Mobilise existing resources for HCC surveillance.

Designing an effective surveillance system does not necessarily require significant new resources. Successful examples of Asian surveillance programmes utilise existing resources and meet the needs of affected populations effectively. Simple solutions seen in the region include expanding the range of healthcare professionals who can diagnose and manage HCC, as well as leveraging existing access points to the health system such as primary are and community health workers. Expanding and formalising the use of private healthcare capacity in HCC care, which has been demonstrably effective in other cancers, should be explored further.

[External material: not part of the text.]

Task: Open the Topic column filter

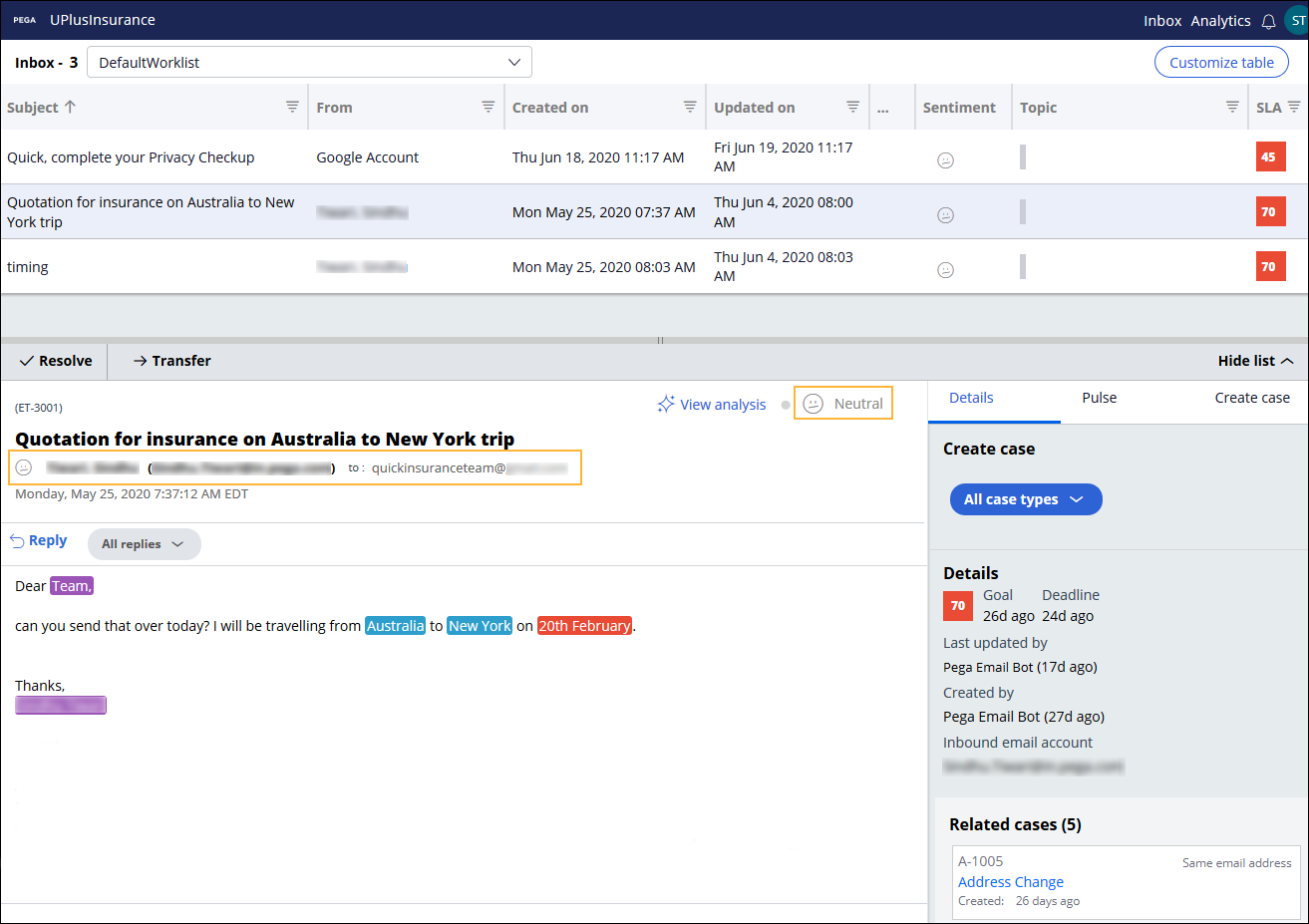Action: click(x=1232, y=107)
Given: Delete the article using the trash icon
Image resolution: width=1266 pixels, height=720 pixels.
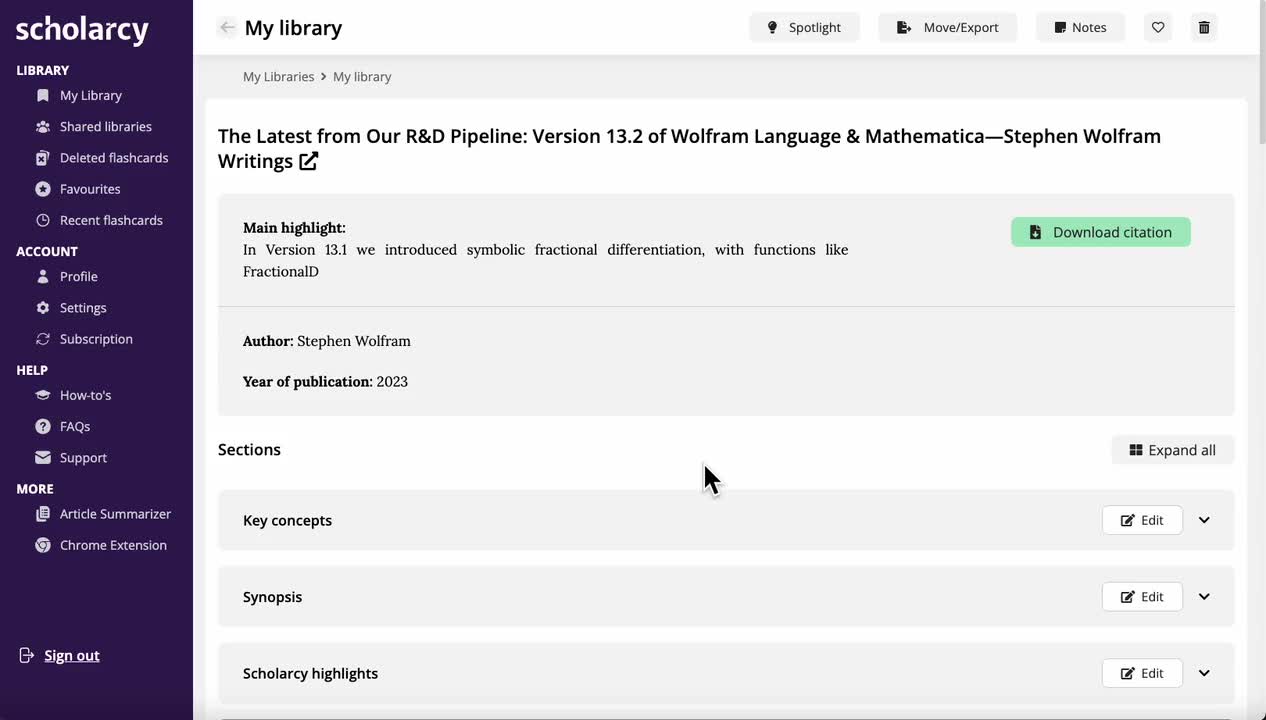Looking at the screenshot, I should point(1203,27).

Engage a broad spectrum of stakeholders to further surveillance goals.

A multi-stakeholder engagement approach must be adopted to drive optimal surveillance programmes. Key stakeholders include decision-makers from national and local government, physicians, patients, advocacy groups, payers and industry. The role of national clinical champions to bridge the gap between patients’ needs and policymakers’ understanding may help to drive progress.

Raise awareness and provide education on the need for HCC surveillance.

The current awareness and knowledge of HCC and surveillance is suboptimal among both healthcare professionals and the general population. This represents a significant and persistent barrier to surveillance uptake and compliance. There are excellent examples of awareness programmes in the region that utilise expertise from both medical experts and non-governmental organisations (NGOs). Learning from these programmes and applying a coordinated approach to HCC surveillance will offer the best chance for success.